Cuando Harod volvió, María Chen estaba de pie ante la ventana, mirando a un pequeño grupo de cantores de villancicos situados alrededor del trineo de caballos. Se volvió en el momento en que una carcajada y un fragmento de Oh, Tannenbaum llenaban el aire frío.

—¿Dónde está? —preguntó Harod. Llevaba un pijama de seda y una bata dorada. Tenía el pelo húmedo.

María Chen abrió la maleta y sacó la automática del calibre 45. La puso sobre la mesilla de café.

Harod levantó el arma, la disparó una vez y asintió.

—Ya suponía que no te molestarían en la aduana. ¿Dónde está el cargador?

María cogió tres cargadores de metal de la maleta y los puso sobre la mesa.
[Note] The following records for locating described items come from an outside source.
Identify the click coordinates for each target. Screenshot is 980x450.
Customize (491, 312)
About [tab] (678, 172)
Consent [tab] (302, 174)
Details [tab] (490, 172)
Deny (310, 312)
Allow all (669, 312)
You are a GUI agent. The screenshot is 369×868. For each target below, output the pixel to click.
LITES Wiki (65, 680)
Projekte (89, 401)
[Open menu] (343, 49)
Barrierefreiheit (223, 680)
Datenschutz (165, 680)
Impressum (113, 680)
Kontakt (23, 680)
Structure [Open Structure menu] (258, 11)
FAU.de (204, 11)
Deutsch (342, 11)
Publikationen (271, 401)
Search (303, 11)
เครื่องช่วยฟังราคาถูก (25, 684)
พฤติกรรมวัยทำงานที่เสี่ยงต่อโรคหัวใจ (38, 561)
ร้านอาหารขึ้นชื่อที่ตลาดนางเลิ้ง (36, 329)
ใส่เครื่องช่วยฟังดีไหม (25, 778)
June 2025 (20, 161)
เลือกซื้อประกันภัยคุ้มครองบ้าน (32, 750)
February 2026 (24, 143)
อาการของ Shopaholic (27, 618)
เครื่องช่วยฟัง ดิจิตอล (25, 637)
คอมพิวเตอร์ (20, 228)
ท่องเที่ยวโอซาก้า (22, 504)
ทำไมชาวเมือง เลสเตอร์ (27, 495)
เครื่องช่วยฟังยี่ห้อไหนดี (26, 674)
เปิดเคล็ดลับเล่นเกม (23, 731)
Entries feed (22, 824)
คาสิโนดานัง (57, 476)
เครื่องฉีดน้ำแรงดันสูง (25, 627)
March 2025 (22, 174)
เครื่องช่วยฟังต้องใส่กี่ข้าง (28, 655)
Harod empujó el arma sin carga sobre la superficie de vidrio hasta que quedó cerca de su mano.

—¡Oh! —dijo él—, echemos una ojeada a este jodido lugar. —Extendió el mapa topográfico verde y blanco sobre la mesa, usando la automática para aguantar una punta y los cargadores para las otras esquinas. Su corto índice señaló una serie de puntos a ambos lados de una línea roja—. Bayerisch-Eisenstein —dijo—. Nosotros. —El dedo se trasladó dos centímetros al noroeste—. La casa de Willi está aquí, detrás de esta colina.

—El Grössen-Arber —indicó María Chen.

—Lo que sea. Aquí mismo en medio del bosque.
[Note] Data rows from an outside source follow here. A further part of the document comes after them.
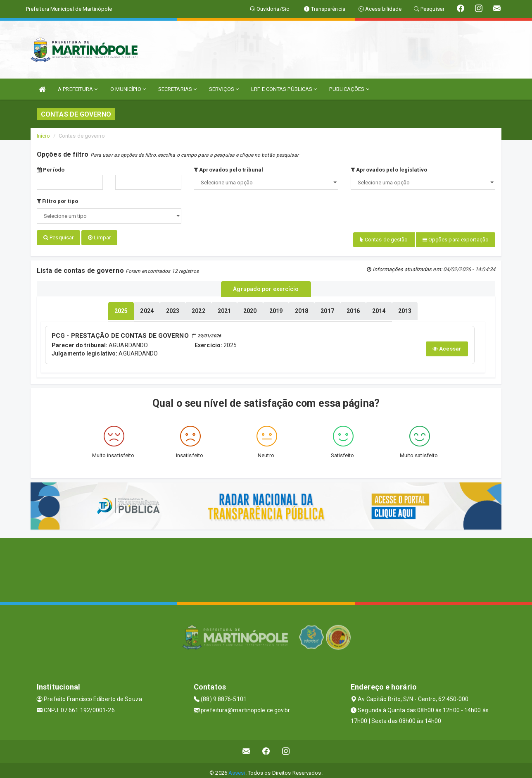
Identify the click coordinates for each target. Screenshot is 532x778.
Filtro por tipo (57, 201)
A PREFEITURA (78, 89)
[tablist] (121, 307)
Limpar (99, 237)
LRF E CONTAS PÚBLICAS (284, 89)
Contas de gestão (384, 239)
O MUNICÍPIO (128, 89)
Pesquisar (58, 237)
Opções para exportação (456, 239)
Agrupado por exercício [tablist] (266, 286)
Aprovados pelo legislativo (389, 169)
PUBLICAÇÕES (349, 89)
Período (50, 169)
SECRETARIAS (177, 89)
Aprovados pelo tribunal (228, 169)
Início (43, 136)
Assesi (237, 767)
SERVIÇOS (224, 89)
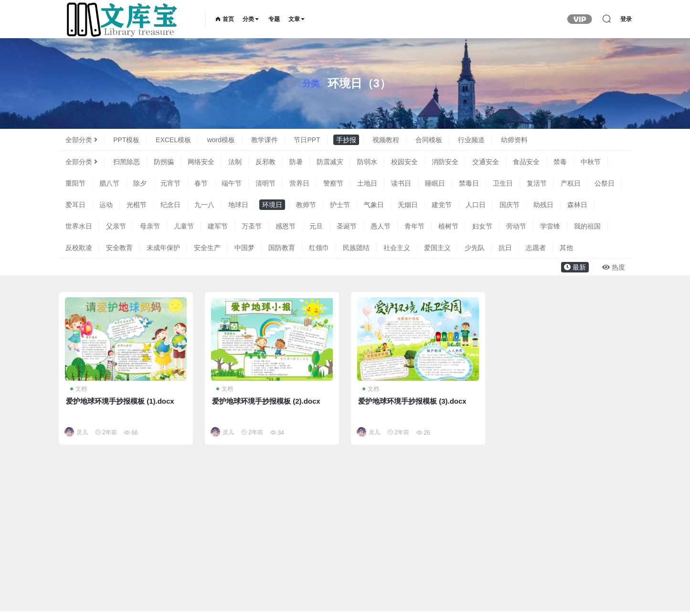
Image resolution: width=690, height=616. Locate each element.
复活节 (537, 183)
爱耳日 (75, 205)
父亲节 (116, 226)
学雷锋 (550, 226)
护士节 (340, 205)
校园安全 (404, 162)
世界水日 (79, 226)
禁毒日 (469, 183)
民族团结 (356, 248)
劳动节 (516, 226)
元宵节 (170, 183)
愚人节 (381, 226)
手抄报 (346, 140)
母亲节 (150, 226)
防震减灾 (330, 162)
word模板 (221, 140)
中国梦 (244, 248)
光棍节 (137, 205)
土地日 (367, 183)
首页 (224, 19)
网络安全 (201, 162)
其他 (566, 248)
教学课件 (265, 140)
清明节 (265, 183)
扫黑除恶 (127, 162)
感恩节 (286, 226)
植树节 (448, 226)
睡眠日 (435, 183)
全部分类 (81, 140)
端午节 (232, 183)
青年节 (414, 226)
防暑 (296, 162)
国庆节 (510, 205)
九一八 (204, 205)
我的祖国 (587, 226)
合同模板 (429, 140)
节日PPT (307, 140)
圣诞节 (347, 226)
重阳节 (75, 183)
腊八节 (109, 183)
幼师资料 (514, 140)
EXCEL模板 (173, 140)
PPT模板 (126, 140)
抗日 (505, 248)
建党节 (442, 205)
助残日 (543, 205)
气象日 (374, 205)
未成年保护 (163, 248)
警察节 (333, 183)
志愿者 (536, 248)
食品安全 (526, 162)
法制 (235, 162)
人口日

—El Bayerischer Wald —dijo María Chen.

Harod la miró un minuto y después volvió a fijar su atención en el mapa.

—Forma parte de una especie de parque nacional…, pero aún es propiedad privada. Totalmente absurdo.

—En los parques nacionales americanos hay propiedades privadas —dijo María Chen—. Por otro lado, se supone que la finca no está ocupada.

—Sí —admitió Harod. Enrolló el mapa y se fue a su habitación a través de la puerta que les comunicaba directamente. Un minuto después volvió con un vaso de whisky de una botella que había comprado en Heathrow en la free duty shop—. Entonces —dijo—, ¿comprendes qué haremos mañana?

—Sí —respondió María Chen.

—Si no está allí, no hay problema —dijo Harod—. Si está y está solo y quiere hablar, no hay problema.

—¿Y si hay problema?

Harod se sentó, dejó el whisky sobre la mesa y colocó el cargador en la pistola. Se la acercó a María Chen y esperó a que ella la cogiera.

—En ese caso, le matas —dijo Harod—. Le matas a él y a quien esté con él. Le disparas en la cabeza. Dos veces, si tienes tiempo. —Fue hasta la puerta y vaciló—. ¿Otras preguntas?

—No —dijo María Chen.

Harod volvió a su habitación y cerró la puerta. María Chen oyó el ruido del cerrojo. Permaneció sentada durante un rato, con la automática en la mano, escuchando los sonidos ocasionales del Gemütlichkeit de fiesta que venía de la calle, y contemplando la pequeña faja de luz amarilla bajo la puerta de Tony Harod.